# EOS Network Setting Tool (or.. how to automatically save photos to my PC)



## Leadfingers (Jun 8, 2020)

I'm shooting with a EOS M50. I'm tying to set my camera up to automatically save photos to my PC (technically, my NAS, if it's important)

I can make it work, if I use the remote shooting app, but I can't make it work if I manually shoot a picture.

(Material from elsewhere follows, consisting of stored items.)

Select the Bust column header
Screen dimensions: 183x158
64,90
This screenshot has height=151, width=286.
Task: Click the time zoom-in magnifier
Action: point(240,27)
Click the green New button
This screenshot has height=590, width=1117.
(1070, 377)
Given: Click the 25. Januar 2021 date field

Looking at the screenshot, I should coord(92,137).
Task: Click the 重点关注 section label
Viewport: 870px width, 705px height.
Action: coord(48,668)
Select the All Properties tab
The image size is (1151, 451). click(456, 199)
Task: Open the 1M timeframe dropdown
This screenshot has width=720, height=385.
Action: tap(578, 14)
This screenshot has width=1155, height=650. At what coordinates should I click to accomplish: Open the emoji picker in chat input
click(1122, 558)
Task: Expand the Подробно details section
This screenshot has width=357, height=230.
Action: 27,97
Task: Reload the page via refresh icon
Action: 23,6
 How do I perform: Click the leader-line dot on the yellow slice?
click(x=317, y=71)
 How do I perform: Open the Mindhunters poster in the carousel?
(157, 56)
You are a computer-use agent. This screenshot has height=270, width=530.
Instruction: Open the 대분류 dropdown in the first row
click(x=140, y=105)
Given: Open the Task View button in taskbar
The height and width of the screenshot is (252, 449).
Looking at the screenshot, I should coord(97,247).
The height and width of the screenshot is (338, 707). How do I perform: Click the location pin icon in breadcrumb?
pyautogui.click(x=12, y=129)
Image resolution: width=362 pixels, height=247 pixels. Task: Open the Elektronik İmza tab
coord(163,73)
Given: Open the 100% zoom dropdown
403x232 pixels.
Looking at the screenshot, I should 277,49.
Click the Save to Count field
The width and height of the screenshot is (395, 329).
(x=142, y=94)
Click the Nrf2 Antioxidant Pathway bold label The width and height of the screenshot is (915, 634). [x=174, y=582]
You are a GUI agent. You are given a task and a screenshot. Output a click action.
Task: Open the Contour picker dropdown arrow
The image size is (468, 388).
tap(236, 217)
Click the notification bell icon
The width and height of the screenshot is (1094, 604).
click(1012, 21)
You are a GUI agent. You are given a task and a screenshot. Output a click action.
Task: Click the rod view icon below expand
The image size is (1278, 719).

Canon's documentation is...weak...


----------



## Mt Spokane Photography (Jun 8, 2020)

Leadfingers said:


> I don't think its possible. I doubt the M50 has FTP which is what you need to go directly to a NAS. My EOS R does not support FTP unless I were to get the wireless file transmitter accessory. Hopefully, the R5 will support it.
> 
> I do upload files wirelessly from my R to my PC, but it does not happen as they are taken, the camera must be restarted. It is possible to auto upload to a phone. Uploading to image.canon also works, then images download to my pc automatically. None of these are what I really want. My old eye-fi card uploaded automatically as soon as the shot was taken, and it worked better.


----------



## Leadfingers (Jun 8, 2020)

Thank you


----------



## Valvebounce (Jun 9, 2020)

Hi Mt Spokane. 
I nearly bought a Canon Wi-fi card W-E1, I realised that it didn’t offer much that I wanted, sometimes it might be handy to have Wi-fi remote, but not at the expense of storage, I still use the Eye-Fi card to send a jpeg of all photos to either an iPhone, iPad, or very rarely a pc,

Cheers, Graham. 



Mt Spokane Photography said:


> I don't think its possible. I doubt the M50 has FTP which is what you need to go directly to a NAS. My EOS R does not support FTP unless I were to get the wireless file transmitter accessory. Hopefully, the R5 will support it.
> 
> I do upload files wirelessly from my R to my PC, but it does not happen as they are taken, the camera must be restarted. It is possible to auto upload to a phone. Uploading to image.canon also works, then images download to my pc automatically. None of these are what I really want. My old eye-fi card uploaded automatically as soon as the shot was taken, and it worked better.


----------